Transcribe only the lines of the listing below from the one holding "Click the page vertical scrollbar down arrow" through the one holding "Task: Increase the starting page number", inclusive, without any change.

##### Data shown #####

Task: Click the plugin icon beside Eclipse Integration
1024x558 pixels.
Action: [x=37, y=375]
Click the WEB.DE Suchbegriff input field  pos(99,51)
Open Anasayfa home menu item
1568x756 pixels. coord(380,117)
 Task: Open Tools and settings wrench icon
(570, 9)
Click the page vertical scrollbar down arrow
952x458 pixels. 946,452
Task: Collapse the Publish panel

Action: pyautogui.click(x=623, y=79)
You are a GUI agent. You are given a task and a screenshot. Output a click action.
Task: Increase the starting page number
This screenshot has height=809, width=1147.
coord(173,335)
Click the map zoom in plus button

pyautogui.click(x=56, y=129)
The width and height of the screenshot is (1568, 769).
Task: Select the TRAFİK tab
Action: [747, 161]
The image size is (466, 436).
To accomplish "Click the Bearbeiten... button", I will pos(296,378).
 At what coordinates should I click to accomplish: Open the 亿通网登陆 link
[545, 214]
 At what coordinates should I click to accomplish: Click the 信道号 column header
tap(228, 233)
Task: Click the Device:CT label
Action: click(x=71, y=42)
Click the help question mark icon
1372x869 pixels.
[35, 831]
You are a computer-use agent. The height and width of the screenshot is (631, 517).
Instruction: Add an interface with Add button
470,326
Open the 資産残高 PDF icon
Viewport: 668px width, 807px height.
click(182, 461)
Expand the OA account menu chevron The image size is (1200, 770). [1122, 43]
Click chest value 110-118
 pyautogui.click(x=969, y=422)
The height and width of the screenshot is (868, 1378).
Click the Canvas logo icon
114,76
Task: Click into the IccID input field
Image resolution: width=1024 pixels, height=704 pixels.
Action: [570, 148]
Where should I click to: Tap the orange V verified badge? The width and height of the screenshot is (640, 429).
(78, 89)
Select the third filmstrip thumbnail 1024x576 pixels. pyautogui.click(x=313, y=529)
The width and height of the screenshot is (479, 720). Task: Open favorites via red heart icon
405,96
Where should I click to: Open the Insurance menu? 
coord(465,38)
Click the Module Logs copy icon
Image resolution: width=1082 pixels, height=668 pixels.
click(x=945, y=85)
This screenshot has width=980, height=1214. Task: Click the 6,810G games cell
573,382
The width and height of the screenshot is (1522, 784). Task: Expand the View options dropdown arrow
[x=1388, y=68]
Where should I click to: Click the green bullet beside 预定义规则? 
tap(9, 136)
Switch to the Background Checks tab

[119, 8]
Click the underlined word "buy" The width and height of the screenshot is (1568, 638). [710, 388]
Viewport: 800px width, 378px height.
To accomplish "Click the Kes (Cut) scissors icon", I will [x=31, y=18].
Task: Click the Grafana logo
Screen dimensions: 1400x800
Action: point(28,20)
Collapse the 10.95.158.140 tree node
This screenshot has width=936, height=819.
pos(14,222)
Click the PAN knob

#####

## Answer section
Click the page vertical scrollbar down arrow
952x458 pixels. 946,452
Task: Collapse the Publish panel

Action: pyautogui.click(x=623, y=79)
You are a GUI agent. You are given a task and a screenshot. Output a click action.
Task: Increase the starting page number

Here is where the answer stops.